New models for studying SARS CoV-2 Spike/human ACE2 interaction
Severe acute respiratory syndrome coronavirus 2 (SARS-CoV-2) is the etiologic agent responsible for the recent coronavirus disease 2019 (COVID-19) pandemic. Productive SARS-CoV-2 infection relies on viral entry into cells expressing angiotensin-converting enzyme 2 (ACE2). Indeed, viral entry into cells is mostly mediated by the early interaction between the viral spike protein S and its ACE2 receptor. The S/ACE2 complex is, thus, the first contact point between the incoming virus and its cellular target; consequently, it has been considered an attractive therapeutic target.
To further characterize this interaction and the cellular processes engaged in the entry step of the virus, V. Parissi (MobileVIR team, Bordeaux) developed a strong collaboration network between MFP lab, Vect’UB (V. Guyonnet-Dupeyrat), IMPACT platform in Nantes (C. Charlier and P. Weigel), IINS (A. Favereaux) and BioSIM, University of Porto. This collaborative work led to set up various in silico, in vitro and in cellulo approaches that allow to specifically monitor the S/ACE2 association.
- In silico monitoring of the SARS-CoV-2 S-RBD/ACE2 interaction.
A computational model of the SARS-CoV-2 S/ACE2 complex was developed to provide data about the dynamics of the interaction. The simulation allowed to precisely model the structural interfaces within the complex and isolate the Receptor Binding domain of S (RBD) (Fig1A). In addition, the analysis of the interfacial hydrogen bounds was generated by molecular dynamics (Fig1B).
![](https://plateforme-impact.cnrs.fr/wp-content/uploads/2022/01/Alpha_Blitz.png)
- In vitro monitoring of the SARS-CoV-2 S-RBD/ACE2 interaction.
In this work, IMPACT platform contributed to the S/ACE2 complex characterization using biochemical and biophysical approaches such as AlphaLISA (Fig2A) and biolayer interferometry (BLI) (Fig2B) binding assays. This led to determine the kinetic parameters of the S/ACE2 association and dissociation steps.
![](https://plateforme-impact.cnrs.fr/wp-content/uploads/2022/01/alpha_blitz_covid-1024x344.png)
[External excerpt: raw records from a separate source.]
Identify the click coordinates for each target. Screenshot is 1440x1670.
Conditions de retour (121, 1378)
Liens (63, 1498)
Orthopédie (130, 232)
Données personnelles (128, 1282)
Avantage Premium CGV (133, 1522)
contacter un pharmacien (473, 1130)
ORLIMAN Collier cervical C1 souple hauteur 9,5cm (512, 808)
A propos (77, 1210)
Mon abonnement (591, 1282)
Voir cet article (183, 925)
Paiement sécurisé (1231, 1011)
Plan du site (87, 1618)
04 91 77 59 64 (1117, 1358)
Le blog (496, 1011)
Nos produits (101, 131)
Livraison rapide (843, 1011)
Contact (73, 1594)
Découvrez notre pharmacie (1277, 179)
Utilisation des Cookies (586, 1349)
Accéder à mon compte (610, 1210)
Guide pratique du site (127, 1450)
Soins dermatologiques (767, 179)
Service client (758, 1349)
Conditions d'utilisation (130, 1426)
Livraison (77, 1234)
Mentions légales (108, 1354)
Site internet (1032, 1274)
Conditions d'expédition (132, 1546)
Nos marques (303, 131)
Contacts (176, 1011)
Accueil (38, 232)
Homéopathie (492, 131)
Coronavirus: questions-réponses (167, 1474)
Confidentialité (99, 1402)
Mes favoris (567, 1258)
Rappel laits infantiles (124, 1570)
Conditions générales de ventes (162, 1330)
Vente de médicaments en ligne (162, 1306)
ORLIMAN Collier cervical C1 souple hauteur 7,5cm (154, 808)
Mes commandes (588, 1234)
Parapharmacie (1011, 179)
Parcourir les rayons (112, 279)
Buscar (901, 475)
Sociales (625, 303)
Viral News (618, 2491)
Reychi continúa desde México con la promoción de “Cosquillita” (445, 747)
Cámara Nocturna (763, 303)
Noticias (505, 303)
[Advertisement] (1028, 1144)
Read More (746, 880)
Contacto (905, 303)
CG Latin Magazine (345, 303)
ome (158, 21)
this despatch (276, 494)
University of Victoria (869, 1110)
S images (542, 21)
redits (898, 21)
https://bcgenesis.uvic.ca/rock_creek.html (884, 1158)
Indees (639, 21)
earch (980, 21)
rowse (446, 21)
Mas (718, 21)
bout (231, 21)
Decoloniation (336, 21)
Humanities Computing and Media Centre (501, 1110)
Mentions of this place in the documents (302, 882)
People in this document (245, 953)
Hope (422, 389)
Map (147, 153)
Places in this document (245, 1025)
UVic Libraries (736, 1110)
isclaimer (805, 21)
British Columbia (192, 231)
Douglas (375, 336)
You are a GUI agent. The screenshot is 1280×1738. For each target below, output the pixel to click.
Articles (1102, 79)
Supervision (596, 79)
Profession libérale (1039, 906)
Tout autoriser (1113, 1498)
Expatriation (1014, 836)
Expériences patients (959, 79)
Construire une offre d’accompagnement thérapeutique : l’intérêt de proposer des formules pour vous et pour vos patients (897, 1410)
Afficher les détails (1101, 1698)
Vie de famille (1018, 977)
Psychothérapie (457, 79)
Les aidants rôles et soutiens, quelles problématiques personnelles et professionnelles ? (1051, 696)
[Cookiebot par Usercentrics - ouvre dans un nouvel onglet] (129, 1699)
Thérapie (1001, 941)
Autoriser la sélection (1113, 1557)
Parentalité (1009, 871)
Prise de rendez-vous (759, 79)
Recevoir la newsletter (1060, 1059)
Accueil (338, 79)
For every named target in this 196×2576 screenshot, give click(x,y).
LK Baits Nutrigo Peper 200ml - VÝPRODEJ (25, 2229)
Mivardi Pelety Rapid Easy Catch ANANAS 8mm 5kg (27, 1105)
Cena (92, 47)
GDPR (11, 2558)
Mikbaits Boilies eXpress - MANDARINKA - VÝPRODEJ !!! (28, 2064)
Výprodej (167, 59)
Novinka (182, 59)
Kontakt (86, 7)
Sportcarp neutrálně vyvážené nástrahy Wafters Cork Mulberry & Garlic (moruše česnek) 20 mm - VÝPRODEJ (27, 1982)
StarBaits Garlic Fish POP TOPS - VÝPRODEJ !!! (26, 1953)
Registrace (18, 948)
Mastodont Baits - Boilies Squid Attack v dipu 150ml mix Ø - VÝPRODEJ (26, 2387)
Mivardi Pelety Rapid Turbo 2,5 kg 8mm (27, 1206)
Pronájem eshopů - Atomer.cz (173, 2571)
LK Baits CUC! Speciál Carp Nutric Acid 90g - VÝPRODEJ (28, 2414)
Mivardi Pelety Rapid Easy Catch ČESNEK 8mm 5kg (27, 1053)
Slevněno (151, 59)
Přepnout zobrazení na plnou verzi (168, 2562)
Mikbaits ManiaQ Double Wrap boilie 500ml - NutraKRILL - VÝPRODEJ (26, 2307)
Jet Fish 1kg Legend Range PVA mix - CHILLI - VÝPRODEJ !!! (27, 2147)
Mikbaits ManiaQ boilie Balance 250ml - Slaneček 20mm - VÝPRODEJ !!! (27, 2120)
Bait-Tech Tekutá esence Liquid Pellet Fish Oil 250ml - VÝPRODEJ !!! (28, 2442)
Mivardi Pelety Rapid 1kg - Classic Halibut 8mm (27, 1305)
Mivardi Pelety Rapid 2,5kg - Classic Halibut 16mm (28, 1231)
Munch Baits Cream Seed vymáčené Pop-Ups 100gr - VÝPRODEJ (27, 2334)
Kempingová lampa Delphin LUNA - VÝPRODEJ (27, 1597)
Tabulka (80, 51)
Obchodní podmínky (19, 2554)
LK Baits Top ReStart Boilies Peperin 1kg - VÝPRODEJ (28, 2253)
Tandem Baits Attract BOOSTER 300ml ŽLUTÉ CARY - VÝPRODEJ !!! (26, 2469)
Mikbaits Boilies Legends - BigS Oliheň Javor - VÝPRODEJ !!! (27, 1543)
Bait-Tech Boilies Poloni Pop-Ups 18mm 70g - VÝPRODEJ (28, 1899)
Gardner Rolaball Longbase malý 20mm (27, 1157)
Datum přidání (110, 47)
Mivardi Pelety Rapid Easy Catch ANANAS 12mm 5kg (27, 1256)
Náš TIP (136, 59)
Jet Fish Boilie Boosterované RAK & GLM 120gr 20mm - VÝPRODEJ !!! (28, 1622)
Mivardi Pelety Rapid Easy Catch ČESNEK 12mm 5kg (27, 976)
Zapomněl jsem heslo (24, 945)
Fig 2. In vitro monitoring of the SARS-CoV-2 S-RBD/ACE2 interaction. SARS-CoV-2 S-RBD(His)6 and human ACE2-Biot interaction have been first monitored using AlphaLISA assay. Cross titration experiments of ACE2-Biot (0.3 to 100 nM) against S-RBD(His)6 (0.3 to 100 nM) using anti-6X His acceptor beads and streptavidin donor acceptor beads are reported in (A). The dynamics of the S-RBD/ACE2 interaction was monitoring using Bio-Layer Interferometry. Streptavidin biosensors were loaded with 1 µM of ACE2-Biot. After the baseline step (60 s, each loaded biosensor was dipped into serial dilutions of S-RBD(His)6 (from 3.12 nM to 100 nM) for 300 s for the association step. The dissociation step of the bound S-RBD(His)6 was monitored by dipping the biosensor back into the reaction buffer for 300 s (B). Kinetic binding parameters (kon, koff) and the equilibrium dissociation constant (KD) were determined.
- In cellulo monitoring of S/ACE2 mediated viral entry and cell fusion
In parallel to these in vitro approaches, a novel computational model of the SARS-CoV-2 S/ACE2 complex was developed to provide data about the dynamics of the interaction. For the in cellulo part of the project, transduction assays were performed using SARS-CoV-2 pseudotyped lentiviral vectors and HEK293T-ACE2 cell lines generated in-house. This allowed to recapitulate the early replication stage of the infection mediated by the S/ACE2 interaction and to detect cell fusion induced by the interaction. Finally, a cell imaging system was set up to directly monitor the S/ACE2 interaction in a cellular context, and a flow cytometry assay was developed to quantify this association at the cell surface.
![](https://plateforme-impact.cnrs.fr/wp-content/uploads/2022/01/cellulaire_covid-2-1024x398.png)
- Together, these different approaches are available for both basic and clinical research aiming to characterize the entry step of the original SARS-CoV-2 strain and its variants as well as to investigate the possible chemical modulation of this interaction.
- All these models will help in identifying new antiviral agents and new chemical tools for dissecting the virus entry step as currently ongoing in the team.
Reference:
2021 – In Silico, In Vitro and In Cellulo Models for Monitoring SARS-CoV-2 Spike/Human ACE2 Complex, Viral Entry and Cell Fusion. Lapaillerie D., Charlier C., Fernandes H.S., Sousa S.F., Lesbats P., Weigel P., Favereaux A., Guyonnet-Duperat V. and Parissi V. Viruses. 13(3):365. doi.org/10.3390/v13030365.